Synthesis of PtCu/C Nanostructured Electrocatalysts for the Oxygen Reduction Reaction via One-Step Electrochemical Erosion

Abstract

Reducing the precious metal loading while increasing the oxygen reduction reaction (ORR) mass activity of novel electrocatalysts constitutes one of the remaining key challenges in the widespread application of proton exchange membrane fuel cells, which is inevitable for the transition to the climate-neutral hydrogen economy. However, this requires a simple, scalable, and affordable production of active nanostructured electrocatalysts. Alloyed nanoparticles of Platinum (Pt) with transition metals like cobalt, nickel, or copper have shown promising activity toward ORR, but their preparation usually involves complex multistep processes and environmentally harmful surfactants or structure-capping agents. In this work, we present the successful synthesis of nonspherical copper-alloyed Pt nanoparticles (PtCu) by employing a simple one-step top-down approach without surfactants or capping agents. The electrocatalysts were characterized by high-resolution transmission electron microscopy, energy-dispersive X-ray spectroscopy, X-ray diffraction, X-ray photoelectron spectroscopy, and inductively coupled plasma mass spectrometry.
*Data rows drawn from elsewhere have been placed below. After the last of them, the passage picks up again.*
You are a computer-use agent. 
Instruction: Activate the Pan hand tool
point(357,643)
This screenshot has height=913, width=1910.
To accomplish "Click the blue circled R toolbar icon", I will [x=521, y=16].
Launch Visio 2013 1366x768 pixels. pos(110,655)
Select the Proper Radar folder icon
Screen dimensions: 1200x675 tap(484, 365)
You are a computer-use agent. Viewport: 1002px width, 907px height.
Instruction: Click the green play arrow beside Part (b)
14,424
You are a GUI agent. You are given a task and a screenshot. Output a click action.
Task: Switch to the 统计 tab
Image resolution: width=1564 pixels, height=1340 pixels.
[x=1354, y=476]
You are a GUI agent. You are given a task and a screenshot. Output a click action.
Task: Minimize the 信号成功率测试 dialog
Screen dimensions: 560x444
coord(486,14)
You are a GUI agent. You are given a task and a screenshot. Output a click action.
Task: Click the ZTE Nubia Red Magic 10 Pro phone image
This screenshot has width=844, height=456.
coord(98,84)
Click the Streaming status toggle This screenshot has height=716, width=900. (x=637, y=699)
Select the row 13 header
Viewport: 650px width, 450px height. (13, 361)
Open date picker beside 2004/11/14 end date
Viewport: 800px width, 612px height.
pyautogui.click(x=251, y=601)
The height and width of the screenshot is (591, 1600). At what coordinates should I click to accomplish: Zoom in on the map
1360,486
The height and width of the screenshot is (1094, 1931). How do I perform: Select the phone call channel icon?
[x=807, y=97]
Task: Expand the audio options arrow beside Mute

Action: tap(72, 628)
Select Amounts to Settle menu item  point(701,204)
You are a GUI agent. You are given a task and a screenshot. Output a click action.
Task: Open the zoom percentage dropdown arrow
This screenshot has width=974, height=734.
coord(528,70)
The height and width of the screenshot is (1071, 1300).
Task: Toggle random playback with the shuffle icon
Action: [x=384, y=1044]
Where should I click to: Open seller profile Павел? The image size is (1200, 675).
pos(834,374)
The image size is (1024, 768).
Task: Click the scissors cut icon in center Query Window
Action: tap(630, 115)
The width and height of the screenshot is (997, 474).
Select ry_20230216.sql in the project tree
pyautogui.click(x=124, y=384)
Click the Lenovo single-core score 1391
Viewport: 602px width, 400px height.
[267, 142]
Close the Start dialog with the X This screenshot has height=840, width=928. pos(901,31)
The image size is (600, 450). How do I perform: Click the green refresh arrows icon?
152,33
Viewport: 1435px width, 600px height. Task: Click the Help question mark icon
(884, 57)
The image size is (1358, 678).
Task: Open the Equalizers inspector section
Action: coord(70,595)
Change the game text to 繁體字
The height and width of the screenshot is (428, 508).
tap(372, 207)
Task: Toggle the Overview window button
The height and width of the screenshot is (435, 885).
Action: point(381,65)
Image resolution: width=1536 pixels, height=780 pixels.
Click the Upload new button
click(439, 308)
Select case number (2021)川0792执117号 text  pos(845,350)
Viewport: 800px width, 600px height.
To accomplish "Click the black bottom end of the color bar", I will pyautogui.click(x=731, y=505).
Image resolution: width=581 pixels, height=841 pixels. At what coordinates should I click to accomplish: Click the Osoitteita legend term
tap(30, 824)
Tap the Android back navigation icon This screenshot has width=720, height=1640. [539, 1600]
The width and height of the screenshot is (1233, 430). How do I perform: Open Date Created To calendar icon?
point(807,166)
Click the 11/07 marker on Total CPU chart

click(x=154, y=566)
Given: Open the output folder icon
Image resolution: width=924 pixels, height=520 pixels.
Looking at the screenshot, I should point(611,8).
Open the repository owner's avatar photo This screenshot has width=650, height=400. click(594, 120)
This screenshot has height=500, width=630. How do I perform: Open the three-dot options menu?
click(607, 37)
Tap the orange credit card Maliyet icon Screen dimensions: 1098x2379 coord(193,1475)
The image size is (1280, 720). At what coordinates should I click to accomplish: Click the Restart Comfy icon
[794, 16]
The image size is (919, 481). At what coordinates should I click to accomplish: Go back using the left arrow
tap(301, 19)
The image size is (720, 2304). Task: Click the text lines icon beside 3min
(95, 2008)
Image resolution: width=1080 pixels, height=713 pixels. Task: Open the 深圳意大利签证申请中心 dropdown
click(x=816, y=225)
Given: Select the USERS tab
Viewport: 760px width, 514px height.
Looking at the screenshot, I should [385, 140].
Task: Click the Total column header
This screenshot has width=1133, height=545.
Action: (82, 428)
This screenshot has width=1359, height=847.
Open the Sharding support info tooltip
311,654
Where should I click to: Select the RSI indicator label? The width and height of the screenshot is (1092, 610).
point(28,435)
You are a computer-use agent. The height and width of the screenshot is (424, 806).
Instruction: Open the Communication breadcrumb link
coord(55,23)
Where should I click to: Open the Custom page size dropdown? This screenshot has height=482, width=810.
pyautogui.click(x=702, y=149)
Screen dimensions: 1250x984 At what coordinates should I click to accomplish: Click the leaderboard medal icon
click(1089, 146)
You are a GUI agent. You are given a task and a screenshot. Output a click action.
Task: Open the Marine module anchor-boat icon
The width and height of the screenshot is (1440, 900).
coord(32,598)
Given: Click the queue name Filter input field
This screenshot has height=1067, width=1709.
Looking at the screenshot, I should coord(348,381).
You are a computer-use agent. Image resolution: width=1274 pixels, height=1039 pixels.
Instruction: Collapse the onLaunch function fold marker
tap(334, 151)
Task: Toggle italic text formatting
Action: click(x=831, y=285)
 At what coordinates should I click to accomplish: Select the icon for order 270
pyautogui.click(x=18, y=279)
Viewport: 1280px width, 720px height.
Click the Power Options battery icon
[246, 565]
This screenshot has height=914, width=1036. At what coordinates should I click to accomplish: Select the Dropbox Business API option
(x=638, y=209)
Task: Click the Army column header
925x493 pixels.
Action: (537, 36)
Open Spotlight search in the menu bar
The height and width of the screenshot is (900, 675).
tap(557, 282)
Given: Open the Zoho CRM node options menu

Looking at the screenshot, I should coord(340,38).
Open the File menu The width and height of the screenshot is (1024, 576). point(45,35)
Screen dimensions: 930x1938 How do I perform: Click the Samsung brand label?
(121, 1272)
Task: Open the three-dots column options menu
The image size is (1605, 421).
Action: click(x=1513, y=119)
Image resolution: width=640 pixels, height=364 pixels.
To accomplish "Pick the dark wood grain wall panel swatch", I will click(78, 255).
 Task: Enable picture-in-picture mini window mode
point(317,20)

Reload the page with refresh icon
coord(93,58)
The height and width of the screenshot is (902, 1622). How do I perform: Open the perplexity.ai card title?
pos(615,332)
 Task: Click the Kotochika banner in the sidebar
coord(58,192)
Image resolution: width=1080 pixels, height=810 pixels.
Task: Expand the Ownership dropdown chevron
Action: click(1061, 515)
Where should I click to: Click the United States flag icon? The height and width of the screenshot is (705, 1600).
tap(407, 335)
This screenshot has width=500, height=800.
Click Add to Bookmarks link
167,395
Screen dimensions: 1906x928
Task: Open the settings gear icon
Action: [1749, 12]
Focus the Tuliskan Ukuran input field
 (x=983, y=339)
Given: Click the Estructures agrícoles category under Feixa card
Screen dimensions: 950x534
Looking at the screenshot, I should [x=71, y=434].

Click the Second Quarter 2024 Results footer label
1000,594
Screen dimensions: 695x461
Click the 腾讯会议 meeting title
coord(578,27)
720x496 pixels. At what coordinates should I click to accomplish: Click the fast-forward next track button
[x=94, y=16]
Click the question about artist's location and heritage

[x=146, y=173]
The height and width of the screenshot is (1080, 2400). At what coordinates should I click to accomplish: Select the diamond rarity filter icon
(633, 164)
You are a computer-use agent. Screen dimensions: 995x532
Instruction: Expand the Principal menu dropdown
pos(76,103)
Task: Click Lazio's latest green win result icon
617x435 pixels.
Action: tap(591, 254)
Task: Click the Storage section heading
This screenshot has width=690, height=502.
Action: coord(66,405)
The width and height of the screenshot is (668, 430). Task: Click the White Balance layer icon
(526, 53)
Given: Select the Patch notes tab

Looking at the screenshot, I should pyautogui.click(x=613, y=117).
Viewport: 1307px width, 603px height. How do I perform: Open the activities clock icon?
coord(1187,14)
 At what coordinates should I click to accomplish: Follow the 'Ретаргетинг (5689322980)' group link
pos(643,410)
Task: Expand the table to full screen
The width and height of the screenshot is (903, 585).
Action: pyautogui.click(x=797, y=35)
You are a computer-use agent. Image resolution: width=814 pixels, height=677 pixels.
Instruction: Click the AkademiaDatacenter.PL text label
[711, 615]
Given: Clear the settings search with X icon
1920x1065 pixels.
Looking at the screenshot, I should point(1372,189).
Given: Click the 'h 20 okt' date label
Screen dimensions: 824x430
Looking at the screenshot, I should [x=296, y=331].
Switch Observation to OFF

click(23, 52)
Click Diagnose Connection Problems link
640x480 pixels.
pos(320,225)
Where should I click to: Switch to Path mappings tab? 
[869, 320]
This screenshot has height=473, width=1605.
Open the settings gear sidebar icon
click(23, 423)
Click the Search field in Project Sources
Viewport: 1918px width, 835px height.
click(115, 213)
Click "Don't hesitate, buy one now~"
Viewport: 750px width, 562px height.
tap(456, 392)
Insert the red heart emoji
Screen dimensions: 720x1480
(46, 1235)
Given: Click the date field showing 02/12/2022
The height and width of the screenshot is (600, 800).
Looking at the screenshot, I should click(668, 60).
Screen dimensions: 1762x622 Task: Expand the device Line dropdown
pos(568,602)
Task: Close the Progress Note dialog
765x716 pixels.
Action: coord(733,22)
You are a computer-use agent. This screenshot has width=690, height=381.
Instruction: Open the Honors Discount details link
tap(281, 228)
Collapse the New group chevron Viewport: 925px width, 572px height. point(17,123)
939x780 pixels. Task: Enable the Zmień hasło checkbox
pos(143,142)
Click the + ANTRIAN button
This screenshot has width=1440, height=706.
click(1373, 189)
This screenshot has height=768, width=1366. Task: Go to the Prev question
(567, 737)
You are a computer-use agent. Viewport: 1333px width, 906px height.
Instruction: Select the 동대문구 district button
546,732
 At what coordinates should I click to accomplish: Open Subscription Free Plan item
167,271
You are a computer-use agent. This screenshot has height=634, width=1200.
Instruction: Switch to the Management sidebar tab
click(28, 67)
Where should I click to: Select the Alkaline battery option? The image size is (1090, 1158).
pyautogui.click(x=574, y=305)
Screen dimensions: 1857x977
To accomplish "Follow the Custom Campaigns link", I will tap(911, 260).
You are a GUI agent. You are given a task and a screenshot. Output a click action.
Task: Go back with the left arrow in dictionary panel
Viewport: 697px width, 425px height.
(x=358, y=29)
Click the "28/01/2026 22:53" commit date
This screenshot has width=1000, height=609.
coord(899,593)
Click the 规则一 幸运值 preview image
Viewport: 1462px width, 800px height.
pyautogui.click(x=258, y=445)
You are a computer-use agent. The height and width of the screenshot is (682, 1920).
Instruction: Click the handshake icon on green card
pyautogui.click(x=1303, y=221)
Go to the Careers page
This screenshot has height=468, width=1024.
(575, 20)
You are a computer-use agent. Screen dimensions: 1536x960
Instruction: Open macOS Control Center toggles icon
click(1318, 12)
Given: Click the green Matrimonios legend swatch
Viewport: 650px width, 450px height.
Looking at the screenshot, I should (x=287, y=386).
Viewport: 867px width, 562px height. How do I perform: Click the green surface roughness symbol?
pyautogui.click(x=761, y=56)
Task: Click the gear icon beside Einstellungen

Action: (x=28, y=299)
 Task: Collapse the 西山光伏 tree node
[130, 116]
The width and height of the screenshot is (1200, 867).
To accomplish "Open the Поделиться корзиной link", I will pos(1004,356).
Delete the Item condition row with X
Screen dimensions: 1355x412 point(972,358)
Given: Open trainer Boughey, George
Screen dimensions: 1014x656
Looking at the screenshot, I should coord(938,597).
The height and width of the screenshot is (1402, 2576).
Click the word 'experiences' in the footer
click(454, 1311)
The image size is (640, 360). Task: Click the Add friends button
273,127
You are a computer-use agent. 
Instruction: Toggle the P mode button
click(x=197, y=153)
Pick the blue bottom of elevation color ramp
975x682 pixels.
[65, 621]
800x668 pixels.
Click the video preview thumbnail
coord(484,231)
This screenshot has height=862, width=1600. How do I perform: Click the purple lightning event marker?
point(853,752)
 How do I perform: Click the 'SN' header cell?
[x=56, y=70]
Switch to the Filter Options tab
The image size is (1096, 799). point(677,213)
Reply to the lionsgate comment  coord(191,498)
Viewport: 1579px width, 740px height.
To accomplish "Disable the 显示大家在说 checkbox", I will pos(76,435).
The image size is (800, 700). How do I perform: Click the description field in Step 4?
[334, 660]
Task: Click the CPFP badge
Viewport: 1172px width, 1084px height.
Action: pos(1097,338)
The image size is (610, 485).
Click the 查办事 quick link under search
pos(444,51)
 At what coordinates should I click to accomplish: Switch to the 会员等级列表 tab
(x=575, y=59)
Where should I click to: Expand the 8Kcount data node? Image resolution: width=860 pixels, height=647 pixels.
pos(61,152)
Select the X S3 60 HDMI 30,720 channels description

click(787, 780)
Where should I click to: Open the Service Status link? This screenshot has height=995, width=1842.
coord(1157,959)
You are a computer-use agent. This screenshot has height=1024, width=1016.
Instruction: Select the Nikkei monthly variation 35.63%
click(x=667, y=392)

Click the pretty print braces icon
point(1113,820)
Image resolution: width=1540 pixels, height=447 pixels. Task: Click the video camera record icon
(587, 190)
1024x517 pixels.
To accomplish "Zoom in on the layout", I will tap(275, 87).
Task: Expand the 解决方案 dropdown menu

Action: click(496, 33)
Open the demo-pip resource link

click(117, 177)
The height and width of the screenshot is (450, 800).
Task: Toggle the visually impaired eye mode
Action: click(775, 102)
The ORR kinetics were evaluated using the rotating (ring) disk electrode technique. The synthesized PtCu/C catalysts revealed outstanding mass activities of similar to 1.2 A mgPt -1 at 0.9 V vs the reversible hydrogen electrode, which clearly surpasses state-of-the-art Pt-based catalysts in the literature and demonstrates the highest ORR mass activities reported for PtCu nanoparticles.